Material provided START
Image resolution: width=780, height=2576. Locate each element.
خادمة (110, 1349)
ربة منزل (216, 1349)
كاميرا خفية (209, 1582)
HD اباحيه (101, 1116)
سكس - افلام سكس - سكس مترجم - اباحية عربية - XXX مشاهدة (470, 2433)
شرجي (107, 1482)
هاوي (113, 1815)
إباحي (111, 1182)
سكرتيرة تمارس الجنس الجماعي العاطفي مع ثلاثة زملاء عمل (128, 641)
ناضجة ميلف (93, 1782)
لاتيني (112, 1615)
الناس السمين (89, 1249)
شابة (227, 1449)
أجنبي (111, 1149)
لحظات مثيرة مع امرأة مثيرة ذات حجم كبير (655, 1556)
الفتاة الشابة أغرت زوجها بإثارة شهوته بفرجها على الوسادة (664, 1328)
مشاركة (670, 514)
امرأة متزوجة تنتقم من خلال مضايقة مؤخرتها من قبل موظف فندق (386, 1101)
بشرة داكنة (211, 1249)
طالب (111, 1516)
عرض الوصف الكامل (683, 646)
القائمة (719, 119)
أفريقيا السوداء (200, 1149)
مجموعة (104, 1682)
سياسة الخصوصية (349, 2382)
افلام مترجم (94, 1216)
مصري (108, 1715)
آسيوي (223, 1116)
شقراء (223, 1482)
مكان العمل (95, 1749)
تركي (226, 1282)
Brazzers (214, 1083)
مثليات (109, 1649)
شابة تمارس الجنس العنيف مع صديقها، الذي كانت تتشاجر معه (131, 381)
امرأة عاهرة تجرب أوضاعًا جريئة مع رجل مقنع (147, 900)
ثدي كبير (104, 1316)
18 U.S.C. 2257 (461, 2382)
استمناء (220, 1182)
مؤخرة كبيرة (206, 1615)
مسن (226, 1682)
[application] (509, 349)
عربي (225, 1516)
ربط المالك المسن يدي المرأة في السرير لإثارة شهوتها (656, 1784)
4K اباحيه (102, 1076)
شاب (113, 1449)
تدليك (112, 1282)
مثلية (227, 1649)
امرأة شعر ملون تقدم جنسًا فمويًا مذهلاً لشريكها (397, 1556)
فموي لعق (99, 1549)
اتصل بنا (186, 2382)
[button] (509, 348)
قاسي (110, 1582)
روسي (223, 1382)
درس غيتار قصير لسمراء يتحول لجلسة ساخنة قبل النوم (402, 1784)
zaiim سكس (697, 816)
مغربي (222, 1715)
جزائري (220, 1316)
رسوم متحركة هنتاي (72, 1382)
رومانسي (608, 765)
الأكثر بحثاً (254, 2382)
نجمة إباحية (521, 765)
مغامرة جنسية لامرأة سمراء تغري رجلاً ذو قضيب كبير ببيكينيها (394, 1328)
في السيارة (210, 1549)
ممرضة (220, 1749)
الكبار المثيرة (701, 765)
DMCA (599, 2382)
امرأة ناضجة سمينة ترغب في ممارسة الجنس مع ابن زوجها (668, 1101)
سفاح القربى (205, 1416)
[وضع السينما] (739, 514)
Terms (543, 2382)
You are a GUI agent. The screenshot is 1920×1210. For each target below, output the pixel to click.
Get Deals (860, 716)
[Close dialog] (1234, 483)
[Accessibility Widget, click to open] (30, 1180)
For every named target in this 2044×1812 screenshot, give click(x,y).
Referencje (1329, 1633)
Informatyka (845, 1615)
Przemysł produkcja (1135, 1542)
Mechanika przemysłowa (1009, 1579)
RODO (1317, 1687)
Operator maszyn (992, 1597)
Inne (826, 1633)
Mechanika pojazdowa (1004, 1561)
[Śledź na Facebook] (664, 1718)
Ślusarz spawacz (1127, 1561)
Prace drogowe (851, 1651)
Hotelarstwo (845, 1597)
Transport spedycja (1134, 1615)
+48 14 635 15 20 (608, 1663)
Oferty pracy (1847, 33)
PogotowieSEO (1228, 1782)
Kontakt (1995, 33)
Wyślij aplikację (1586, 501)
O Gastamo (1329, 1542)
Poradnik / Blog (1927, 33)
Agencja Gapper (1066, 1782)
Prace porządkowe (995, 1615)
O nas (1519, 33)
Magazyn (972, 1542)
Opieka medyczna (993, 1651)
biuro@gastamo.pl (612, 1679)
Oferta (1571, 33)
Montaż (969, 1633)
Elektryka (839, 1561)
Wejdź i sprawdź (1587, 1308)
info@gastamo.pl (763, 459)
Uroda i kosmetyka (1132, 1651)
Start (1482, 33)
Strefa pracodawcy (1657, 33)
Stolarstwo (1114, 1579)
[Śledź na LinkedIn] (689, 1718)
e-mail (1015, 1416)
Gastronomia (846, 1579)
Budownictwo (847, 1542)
Material provided END
Where a line of the data includes the string "تمارس", list that line.

سكرتيرة تمارس الجنس الجماعي العاطفي مع ثلاثة زملاء عمل (128, 641)
شابة تمارس الجنس العنيف مع صديقها، الذي كانت تتشاجر معه (131, 381)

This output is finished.